What the exercise asks >>
Set down exactly the lines from the one containing "This screenshot has width=340, height=252." to the final line of the records below, with every picture omitted.

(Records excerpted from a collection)

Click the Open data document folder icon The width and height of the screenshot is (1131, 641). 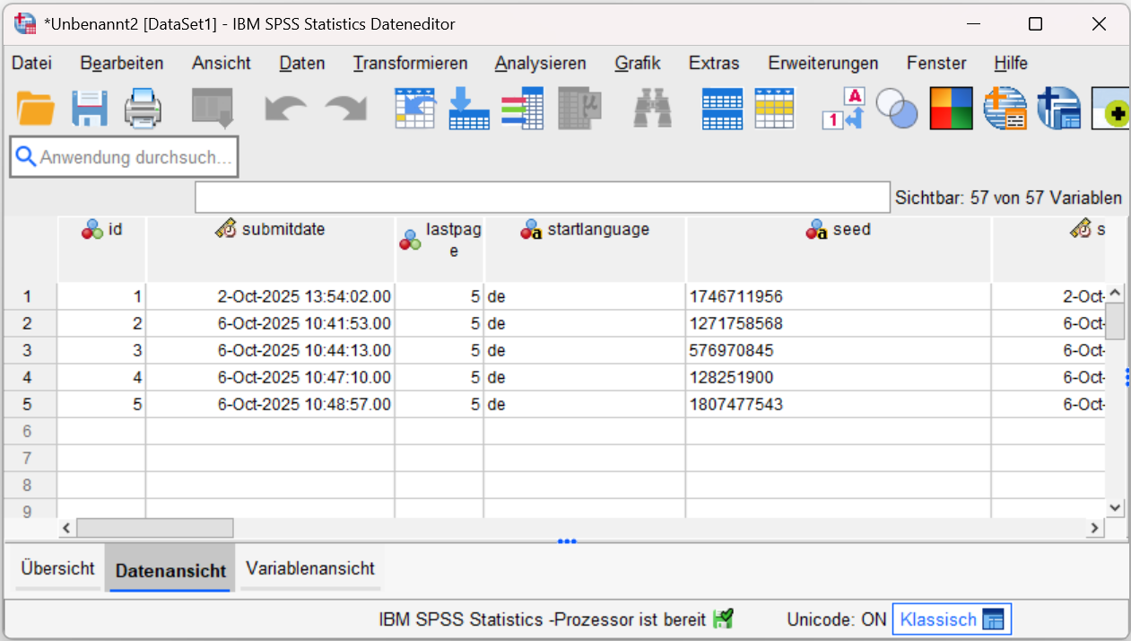(x=36, y=109)
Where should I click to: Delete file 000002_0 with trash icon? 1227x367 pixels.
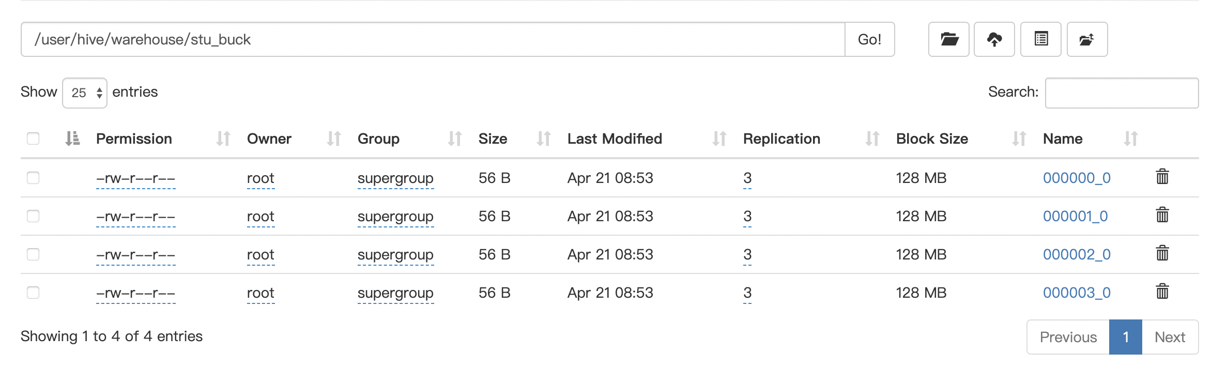[x=1162, y=253]
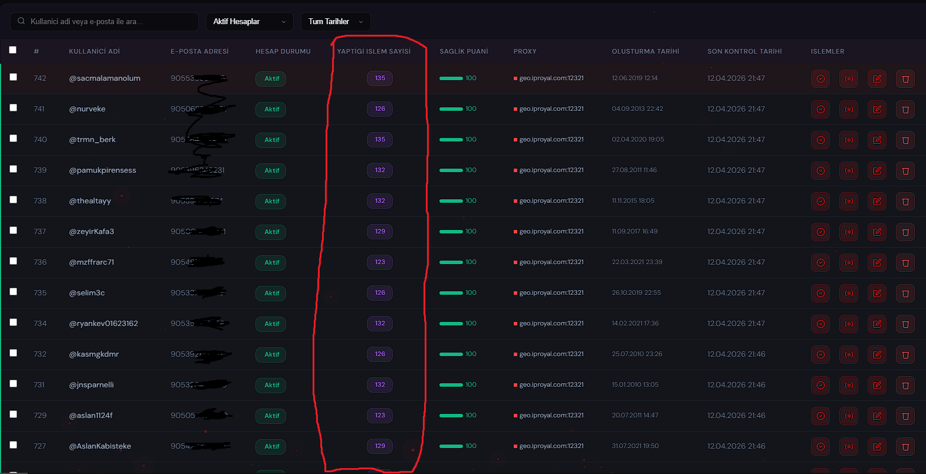This screenshot has height=474, width=926.
Task: Select the checkbox next to @mzffrarc71
Action: [13, 261]
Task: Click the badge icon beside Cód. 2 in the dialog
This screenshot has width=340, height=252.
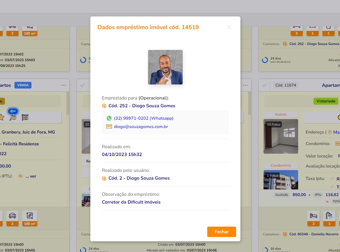Action: point(104,178)
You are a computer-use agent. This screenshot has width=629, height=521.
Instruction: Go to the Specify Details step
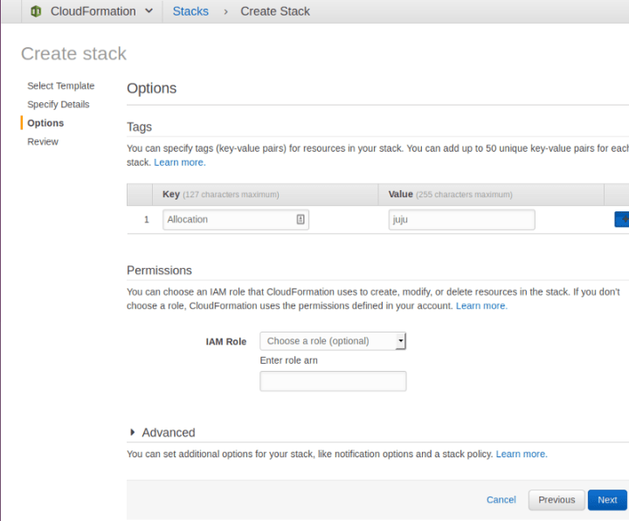coord(59,104)
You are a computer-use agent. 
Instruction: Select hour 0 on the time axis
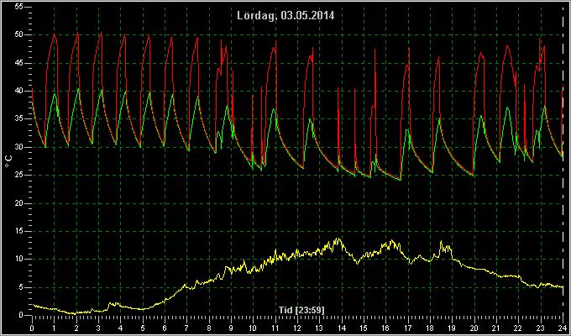click(32, 328)
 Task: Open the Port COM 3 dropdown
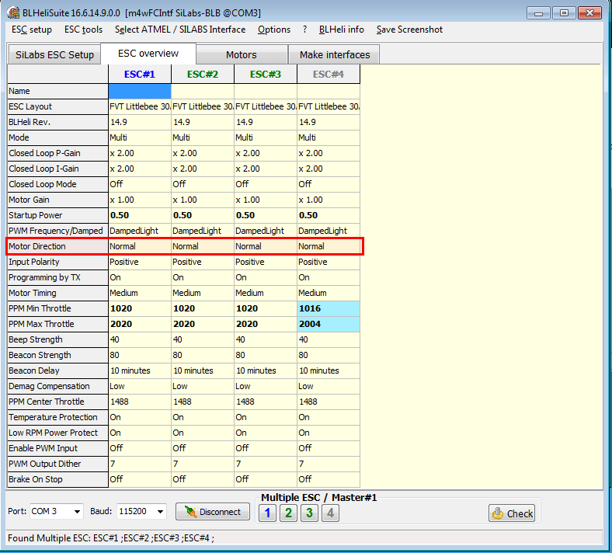(x=57, y=512)
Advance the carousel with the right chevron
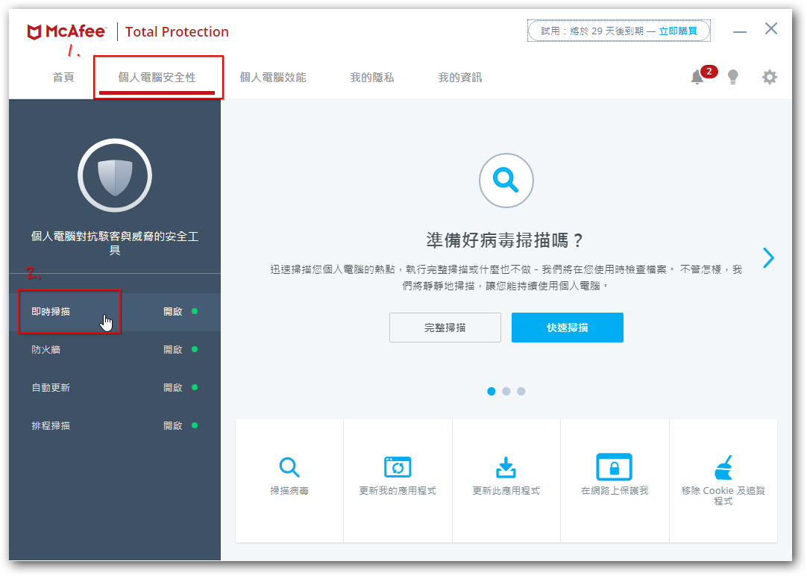The image size is (807, 576). 768,257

Exercise response >>
This screenshot has width=340, height=252.
Action: point(104,178)
You are a computer-use agent. This screenshot has width=629, height=521.
Instruction: Go to the Specify Details step
coord(59,104)
You are a computer-use agent. 
Instruction: Select hour 0 on the time axis
click(32, 328)
 Task: Open the Port COM 3 dropdown
(x=57, y=512)
Advance the carousel with the right chevron
The image size is (807, 576). 768,257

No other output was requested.